On October 11, 2016, the Muckraker issued a long post called “Corey Stewart’s Trump Gambit.” The post discussed in depth Stewart’s relatively open-book approach to politics, his political acumen, and the possible advantages for his political future of association with Trump, win or lose, and regardless of the fact that Stewart had just been fired by the Trump campaign. We even speculated that Stewart might have purposely got himself fired, or at least anticipated the possible advantages if that occurred.
Two of the comments generated by our post wondered if Stewart may have been a bit concerned about the alt-right movement taking over the Trump campaign in the form of campaign CEO Stephen K. Bannon, Bretibart uberman. The first of those comments called the alt-right movement “the modern intellectual equivalent of the German brownshirts,” who are “anti-government, anti-immigrant and anti-Semitic among other things.”

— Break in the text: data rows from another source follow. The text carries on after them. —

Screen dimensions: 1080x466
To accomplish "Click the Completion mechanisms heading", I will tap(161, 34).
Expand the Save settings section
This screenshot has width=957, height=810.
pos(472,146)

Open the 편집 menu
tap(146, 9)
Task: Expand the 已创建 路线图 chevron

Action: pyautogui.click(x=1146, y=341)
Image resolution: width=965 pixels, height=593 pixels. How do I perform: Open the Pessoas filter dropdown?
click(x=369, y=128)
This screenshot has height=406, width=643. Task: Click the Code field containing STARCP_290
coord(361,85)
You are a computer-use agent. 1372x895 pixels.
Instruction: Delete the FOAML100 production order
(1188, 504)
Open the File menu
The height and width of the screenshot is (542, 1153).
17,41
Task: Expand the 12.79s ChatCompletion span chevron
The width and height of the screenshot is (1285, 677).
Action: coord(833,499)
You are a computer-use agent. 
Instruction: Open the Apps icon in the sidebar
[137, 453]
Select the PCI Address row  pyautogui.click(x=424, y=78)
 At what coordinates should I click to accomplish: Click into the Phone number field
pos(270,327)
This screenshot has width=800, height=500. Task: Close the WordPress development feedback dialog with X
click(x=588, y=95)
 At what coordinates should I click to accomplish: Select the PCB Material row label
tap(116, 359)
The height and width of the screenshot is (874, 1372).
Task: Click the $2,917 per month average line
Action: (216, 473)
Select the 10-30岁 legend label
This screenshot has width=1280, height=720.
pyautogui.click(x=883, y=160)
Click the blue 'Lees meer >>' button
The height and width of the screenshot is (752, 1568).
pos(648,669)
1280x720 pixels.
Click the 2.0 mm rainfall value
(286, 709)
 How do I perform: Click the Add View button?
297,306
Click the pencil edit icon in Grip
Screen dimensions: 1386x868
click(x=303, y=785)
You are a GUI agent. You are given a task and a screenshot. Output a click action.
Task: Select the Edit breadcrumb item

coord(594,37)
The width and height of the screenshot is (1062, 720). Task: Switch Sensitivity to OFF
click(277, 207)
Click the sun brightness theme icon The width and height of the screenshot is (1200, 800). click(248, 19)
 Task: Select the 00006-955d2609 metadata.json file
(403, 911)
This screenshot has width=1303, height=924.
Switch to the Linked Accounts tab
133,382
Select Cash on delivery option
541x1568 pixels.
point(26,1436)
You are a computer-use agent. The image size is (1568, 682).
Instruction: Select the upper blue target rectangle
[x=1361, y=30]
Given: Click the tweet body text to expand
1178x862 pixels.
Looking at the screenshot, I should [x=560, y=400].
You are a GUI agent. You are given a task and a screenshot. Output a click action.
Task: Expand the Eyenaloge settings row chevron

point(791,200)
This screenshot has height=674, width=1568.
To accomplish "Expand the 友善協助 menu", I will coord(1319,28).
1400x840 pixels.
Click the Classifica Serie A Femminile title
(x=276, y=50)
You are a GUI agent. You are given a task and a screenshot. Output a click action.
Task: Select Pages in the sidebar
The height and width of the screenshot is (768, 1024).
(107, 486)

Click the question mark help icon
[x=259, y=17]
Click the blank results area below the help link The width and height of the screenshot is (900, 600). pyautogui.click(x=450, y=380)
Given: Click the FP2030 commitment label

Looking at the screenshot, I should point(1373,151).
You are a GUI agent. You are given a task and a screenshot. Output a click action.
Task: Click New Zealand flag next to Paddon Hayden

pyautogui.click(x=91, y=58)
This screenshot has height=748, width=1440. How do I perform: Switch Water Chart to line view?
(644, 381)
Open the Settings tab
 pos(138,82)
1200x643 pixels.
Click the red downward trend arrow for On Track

A later comment on the same subject said “I don’t know if Stewart was concerned about it or not, but there is a strong anti-Semitic strain in the Bannon alt-right crowd now in control of Trump’s campaign. They believe that Jews control the financial system in the U.S. So far the campaign has masked this a bit by attacking immigrants and Muslims.”
Amazingly, the two comments might have been prescient.
Yesterday, October 13, Trump gave perhaps his angriest, most hate-filled speech of the campaign, engaging in a variety of wild conspiracy theories typical of the alt-right alternative universe. But there was one remark in particular Trump made that stood out to us at the Muckraker because of the two comments referenced above.
“ . . . Hillary Clinton meets in secret with international banks to plot the destruction of U.S. sovereignty in order to enrich these global financial powers, . . . .”
This language is a long-standing, extreme right-wing, anti-Semitic trope about Jews controlling the international financial system. One of the most prominent vehicles for its dissemination was the “Protocols of the Elders of Zion,” a fabricated text that was first published in Russia in 1903. “The Protocols” claimed to be the minutes of secret meetings among Jewish leaders in the late 19th century, where they outlined a purported Jewish plan for global domination through control of the press and global economies.
Although the London Times exposed “The Protocols” as a fraud in 1921, anti-Semites around the world from Henry Ford, to Adolf Hitler, to the KKK, to members of the Saudi royal family, to Hamas, to the Christian evangelical and Young Earth creationist Kent Hovind, have continued to treat it as authentic.
The idea of coordinated control of the global press and financial system through secret meetings with Jews has continued to be a staple of the alt-right movement to this day, and we do not believe that Bannon’s role in the Trump campaign and the appearance of anti-Semitic trope are a coincidence. In fact, Trump national campaign spokesperson, Katrina Pierson, with her own long history of racist and anti-Semitic remarks, repeated the reference on Fox News, citing the “collusion between the Clinton campaign and the media, as well as the banks.”
The Anti-Defamation League recognized immediately what was going on and CEO Jonathan Greenblatt promptly commented on Twitter.
We have no doubt here at the Muckraker that this language was used intentionally. It is a staple of the alt-right movement’s anti-Semitic, white nationalist wing exemplified by Stephen K. Bannon.
We also suspect that Trump himself is clueless about this. He has repeatedly demonstrated an almost unimaginable lack of serious knowledge about any of the major issues facing the United States today. Consequently, it’s hard to imagine that he understands the historical import of his words, or how he is being manipulated by the scions of the alt-right movement, who have maneuvered themselves into positions of power in the Trump campaign by preying on his ego and need for external validation.
This is serious. These are not Republican or Conservative values now controlling the Trump campaign. Stephen K. Bannon has no interest in winning an election. His interest is in using Trump to unify the worst strains in racial and ethnic thought in American society.
Corey Stewart – the comments on the Muckraker were prescient and we’re glad you’re out of there. That is no place for you now.